_EXERCISE OBJECTIVE_: Reproduce the records below, swapping each "How do I perform" for "How should I carry out" and leaving every other character unchanged.

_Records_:
■ ■ ■

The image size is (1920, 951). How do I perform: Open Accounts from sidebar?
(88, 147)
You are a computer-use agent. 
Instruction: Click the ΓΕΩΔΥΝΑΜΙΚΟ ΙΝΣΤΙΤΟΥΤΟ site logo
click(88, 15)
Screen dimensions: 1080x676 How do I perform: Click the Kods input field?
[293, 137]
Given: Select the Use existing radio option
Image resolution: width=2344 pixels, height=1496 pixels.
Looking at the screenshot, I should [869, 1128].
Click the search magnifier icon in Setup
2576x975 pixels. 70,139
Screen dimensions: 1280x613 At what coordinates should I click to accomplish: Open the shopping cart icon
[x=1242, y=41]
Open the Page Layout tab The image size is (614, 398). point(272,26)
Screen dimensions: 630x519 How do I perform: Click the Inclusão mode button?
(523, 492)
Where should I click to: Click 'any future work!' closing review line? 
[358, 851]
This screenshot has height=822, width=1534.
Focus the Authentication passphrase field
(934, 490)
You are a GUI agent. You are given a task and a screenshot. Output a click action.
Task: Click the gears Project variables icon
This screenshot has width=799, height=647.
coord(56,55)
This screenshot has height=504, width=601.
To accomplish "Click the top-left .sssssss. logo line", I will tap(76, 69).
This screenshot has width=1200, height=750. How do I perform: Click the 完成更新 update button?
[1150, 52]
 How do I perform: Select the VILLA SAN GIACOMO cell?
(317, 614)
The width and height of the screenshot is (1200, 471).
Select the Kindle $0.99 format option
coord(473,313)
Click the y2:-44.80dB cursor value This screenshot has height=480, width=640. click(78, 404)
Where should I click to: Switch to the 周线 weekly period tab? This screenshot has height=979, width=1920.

■ ■ ■

_SOLVED PROBLEM_:
The image size is (1920, 951). How should I carry out: Open Accounts from sidebar?
(88, 147)
You are a computer-use agent. 
Instruction: Click the ΓΕΩΔΥΝΑΜΙΚΟ ΙΝΣΤΙΤΟΥΤΟ site logo
click(88, 15)
Screen dimensions: 1080x676 How should I carry out: Click the Kods input field?
[293, 137]
Given: Select the Use existing radio option
Image resolution: width=2344 pixels, height=1496 pixels.
Looking at the screenshot, I should [869, 1128].
Click the search magnifier icon in Setup
2576x975 pixels. 70,139
Screen dimensions: 1280x613 At what coordinates should I click to accomplish: Open the shopping cart icon
[x=1242, y=41]
Open the Page Layout tab The image size is (614, 398). point(272,26)
Screen dimensions: 630x519 How should I carry out: Click the Inclusão mode button?
(523, 492)
Where should I click to: Click 'any future work!' closing review line? 
[358, 851]
This screenshot has height=822, width=1534.
Focus the Authentication passphrase field
(934, 490)
You are a GUI agent. You are given a task and a screenshot. Output a click action.
Task: Click the gears Project variables icon
This screenshot has width=799, height=647.
coord(56,55)
This screenshot has height=504, width=601.
To accomplish "Click the top-left .sssssss. logo line", I will tap(76, 69).
This screenshot has width=1200, height=750. How should I carry out: Click the 完成更新 update button?
[1150, 52]
 How should I carry out: Select the VILLA SAN GIACOMO cell?
(317, 614)
The width and height of the screenshot is (1200, 471).
Select the Kindle $0.99 format option
coord(473,313)
Click the y2:-44.80dB cursor value This screenshot has height=480, width=640. click(78, 404)
Where should I click to: Switch to the 周线 weekly period tab? This screenshot has height=979, width=1920.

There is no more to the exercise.